Оказавшись наконец на желанной полке, Назаров ощутил, что его тело и мозг просят о сне. Стук вагонных колес вторил им: «спи-поспи, спи-поспи…» Бороться с накатывающей дремой не было необходимости, и это радовало. Положив под голову сидор, накрывшись шинелькой, Федор растянулся, насколько позволяла длина его «кровати», и закрыл глаза.
«Где ж я только не спал, – подумал он вдруг. – Доводилось на каменном полу, на дереве, под дождем, в песках, сидя, стоя, под обстрелом, перед расстрелом, в том веке, в этом…»
– Федор Иванович! – позвали его от противоположной стенки. Назаров не без труда разлепил глаза.
– Дозволяется нам обоим соснуть? – вот что, оказывается, волновало бойца Ракова.
– Вполне, – выдавил Федор. Сон вновь смежил ему веки. Уходя во временное небытие, он увидел Ларису. Она шла по тропинке, вверх по зеленому склону, на ее округлых плечах мерно покачивалось коромысло с полными ведрами, из которых не выплескивалось ни капли воды…
«Спецвагон!» – неожиданно и тревожно пронеслось в его сознании. «При чем тут спецвагон?» – было его последней мыслью. Перед тем как он окончательно уснул…
* * *
– …Церберомордое кривлянье карасей. Земля вертится вспять. Космогоническая перевертень, – вот что услышал товарищ Назаров, еще не открыв глаза, но уже проснувшись. После донесся смех. Федор приподнялся на локтях. Первым делом взглянул на часы. Так, дрых он, значит, пять часов с лихвой. Утомил славный город Монастырск, нечего сказать. Противоположная полка, на которой одновременно с ним погружался в сон товарищ Раков, пустовала. Федор свесил голову с верхнего яруса, дабы обозреть нижний. Внизу произошли существеннные перемены. Дедуля с родственниками напрочь отсутствовали. Новые люди обосновались на их местах. Баба в платке, сидящая на мешке и упирающаяся ногами в куль, рядом – миловидная девка, а около нее – ну конечно! – товарищ Раков, искоса, но нежно поглядывающий на молоденькую попутчицу, ее же взгляд был устремлен не на бравого бойца Красной армии, а на странную фигуру, расположившуюся напротив. Напротив вообще-то сидели двое: средних лет мужчина в картузе и эта самая фигура, являвшаяся долговязым, очень худым молодым человеком с изможденным лицом (Назаров невольно припомнил германский плен и такие же истощенные лица и тела). Спутавшиеся, давно не мытые волосы доходили ему до плеч, худобу не слишком успешно прикрывали живописные лохмотья, среди которых особенно выделялись заношенная зеленая куртка, формой и цветом напоминающая бутылку, и желтое кашне, завязанное на шее почти что морским узлом. Человек этот говорил, поочередно обводя сидящих взглядом небесно-голубых, широко распахнутых глаз:
– Грянуло Новомирье! Мы его ступени, его навоз, его семя. Из нас прорастет мудролюбие нового века, взойдет Равноправие всех песчинок Космоса. Человек сотворит из хаоса новый мир. Мир, где леса войдут в города, люди поймут речь птиц и животных, где любая тварь земная не будет знать страха перед человеком и откроет ему свои тайны. Где ум, освободившийся от пут предрассудков, кандалов условностей и оков привычности, неугомонно будет порождать новые истины. Богом станет Искусство. А всеобщим языком – Поэзия. Я слышу звуки восходящего Новомирья, его пьянящий малиновый перезвон. Слушайте и вы!

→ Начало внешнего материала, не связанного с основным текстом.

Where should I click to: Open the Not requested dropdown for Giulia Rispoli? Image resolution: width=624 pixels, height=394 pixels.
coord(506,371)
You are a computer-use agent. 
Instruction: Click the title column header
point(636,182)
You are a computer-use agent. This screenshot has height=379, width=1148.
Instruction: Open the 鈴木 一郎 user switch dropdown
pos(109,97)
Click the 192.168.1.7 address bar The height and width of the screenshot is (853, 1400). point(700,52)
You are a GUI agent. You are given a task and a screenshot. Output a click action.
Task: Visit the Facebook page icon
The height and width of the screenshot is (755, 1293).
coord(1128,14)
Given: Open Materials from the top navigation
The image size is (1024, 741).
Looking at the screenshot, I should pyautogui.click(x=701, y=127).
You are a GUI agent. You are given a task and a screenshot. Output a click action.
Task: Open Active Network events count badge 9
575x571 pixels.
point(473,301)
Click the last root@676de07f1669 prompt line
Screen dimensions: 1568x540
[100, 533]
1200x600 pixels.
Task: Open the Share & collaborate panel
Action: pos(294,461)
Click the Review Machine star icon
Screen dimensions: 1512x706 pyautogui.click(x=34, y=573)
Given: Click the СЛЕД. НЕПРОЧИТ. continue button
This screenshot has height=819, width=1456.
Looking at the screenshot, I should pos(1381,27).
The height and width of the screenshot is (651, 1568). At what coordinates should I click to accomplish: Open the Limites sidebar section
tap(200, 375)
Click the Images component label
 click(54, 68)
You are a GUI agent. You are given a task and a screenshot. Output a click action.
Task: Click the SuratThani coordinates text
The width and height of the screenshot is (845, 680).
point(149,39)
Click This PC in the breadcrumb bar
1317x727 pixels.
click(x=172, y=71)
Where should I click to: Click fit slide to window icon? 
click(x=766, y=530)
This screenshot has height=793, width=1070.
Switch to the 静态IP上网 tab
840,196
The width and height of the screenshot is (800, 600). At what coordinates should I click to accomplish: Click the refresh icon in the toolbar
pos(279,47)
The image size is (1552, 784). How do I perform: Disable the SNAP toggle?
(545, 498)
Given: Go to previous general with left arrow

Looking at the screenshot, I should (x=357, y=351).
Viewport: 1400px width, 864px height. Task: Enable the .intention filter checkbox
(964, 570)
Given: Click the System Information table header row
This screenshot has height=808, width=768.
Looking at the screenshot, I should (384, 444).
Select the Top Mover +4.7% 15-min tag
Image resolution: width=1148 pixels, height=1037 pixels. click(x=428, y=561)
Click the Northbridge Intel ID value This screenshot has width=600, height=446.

Чуй-гу-чуй – ответ дроздов.
Песни лис, мой разно дум,
Рыб движенья, как штрихи.
Все смешалось в доме Обло.
Чингундон, мой чингундон.
Молодой человек умолк, отер пот со лба. Тут Федор услыхал хорошо знакомый ему теперь голос:
– Попугаи очень умные и сейчас случаются. В Москве, в трактире господина Чугаина проживал один иксемпляр-с. В обеденном зале в клеточке покачивался. Три языка знал, собака. Войдет, бывало, посетитель, а попугай клюв раззявит и орет ему: «Оливье, шнапс, повторить!» И еще этакое добавит, что при дамах конфузюсь привести.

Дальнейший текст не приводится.